What should a family or someone close to a person who just got out of a drug and alcohol treatment center expect? We can point out some of the things that you should expect, be aware of, and understand to make this transition a little easier for everyone.
Remember that when someone walks out the doors of the treatment facility they have just begun to start thinking without a mind and brain immersed in alcohol and drugs. Many times as families and loved ones we think that the worst is over. We think, “Well, they’ve stopped using drugs and/or alcohol so everything is going to be ok. “ Stopping the use and abuse is paramount but there is more that has to be done so that the person can stay stopped.
Addicts and alcoholics create a lot of damage. When we look back at their lives before getting sober it looks like the path that a tornado just took. The person in recovery is also looking at that, sometimes for the first time in their lives. They don’t like what they see. It can seem insurmountable. For many this is a trigger to go use. It is really time for that person to start using the tools they learned in treatment.
Clearbrook helps to devise an aftercare program for all of our patients. We ask that they follow this plan stringently. Many times these plans include us setting a person up with a halfway house or another sober living environment. We ask people to make sure they find a 12 step fellowship to start going to. It doesn’t matter which one, we just ask that they go. It is there that they are going to meet the people that can help them. These meetings are where the success of recovery lives. They are going to meet people who were once in the same situations that they are in and how they got through it sober.
There are also some signs to look for that are pointing in the opposite direction. One of the first signs of relapse is that the recovering person doesn’t go to those meetings as much or at all. Depression is also a warning sign. Depression often points to a person not having any hope or faith in their new life. If someone is hanging out with old friends and in old places, bad things usually happen. They happen quickly too. It is not smart for a person that is trying to change everything in their life to go back to the people, places, and things that remind them of using.

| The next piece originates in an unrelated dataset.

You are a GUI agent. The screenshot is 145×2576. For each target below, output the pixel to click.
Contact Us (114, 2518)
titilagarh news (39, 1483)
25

You should calmly approach someone who is starting to fall back into their old patterns. If you can talk to the person before they physically relapse then there is a chance that they can “right the ship”. Relapse can and does happen though. If that is the case you should get professional help ASAP. Clearbrook’s admissions staff is on call 24/7 for emergencies like this.
In closing, recovery is a process. It is an on-going process through a lifetime. If a certain set of guidelines are followed by both the recovering person and their loved ones everyone stands a great chance at a new life.